No, I do not get my news from Civil War Times (an actual, modern-day publication), nor am I talking about a publicity stunt to coincide with the release of Steven Spielberg’s new film, Lincoln, in which our much-revered 16th president sounds disconcertingly like Walter Brennan.*
As I write this in the 21st Century, there are actually secession petitions circulating in Texas, Florida, Georgia, Alabama and Tennessee. But nobody outside of those states seems too upset about it. Would it really be a big deal if they left? Sure, the U.S. would produce less crude oil and fruit, but, on the other hand, I think America can afford to take a hit in our global market share of evangelists and old Jews.
It seems the people in these fledgling nations are sick and tired of being lorded over by the federal government and would like very much to be lorded over only by their state governments which, of course, would become their federal governments as soon as they seceded. But, okay, point taken: it would be one less layer of bickering politicians, and who can really be against that except the bickering politicians?
So, after giving the matter some serious thought while eating lunch, I have come to the conclusion that we should let them go. They’re grown states now and we can’t expect to keep them in the bosom of our country forever. Maybe it is time for them to go out and make their own ways in the world, possibly after sowing some wild oats or, in the case of Georgia, some wild peaches. Sure, they’ll make some mistakes, but hopefully they’ll learn from them. And meanwhile, the rest of us will realize many benefits:
- It’s high time that the world had a few countries with citizens that did not descend from apes.
- Our unemployment rates would decline due to more job openings in the border patrol.
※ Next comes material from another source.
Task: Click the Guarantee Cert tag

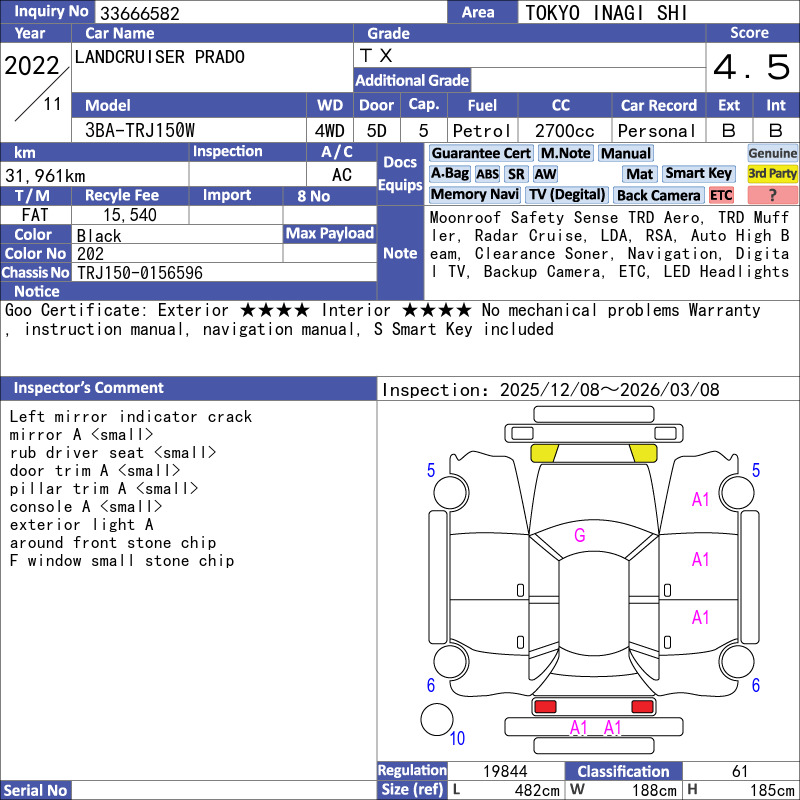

- The average age of an American would go down substantially.
- Cuba would no longer be only 90 miles from our shores.
- Five more countries would score below America in math and science.
- It might be fun to watch Alabama and Texas get into a war over Louisiana, Arkansas and Mississippi.
- Our professional sports leagues will get to expand to more nations.
- We can prevent the five states from getting into the United Nations and say “Nyah, nyah, nyah, nyah, nyah.”
- Country music would come from a different country.
- It would be exciting to see what sort of money and postage stamps they come up with. I’m especially looking forward to Florida’s large-type currency.
- New line for Jeff Foxworthy: “If you need a passport to go to a dentist, you might be a redneck.”
- We can say that Jeb Bush was born in a foreign country.
- The U.S. Space and Rocket Center in Huntsville, AL would have to change its name. Little Ocmulgee State Park in Georgia should change its name, too, but that has nothing to do with secession. It’s just a disgusting -sounding name.**
- If we could kick out one more state, we could eliminate a row of stars from our flag. I’m thinking Arizona. That way, whenever an Arizonian was walking around in our country, authorities could make them show their papers.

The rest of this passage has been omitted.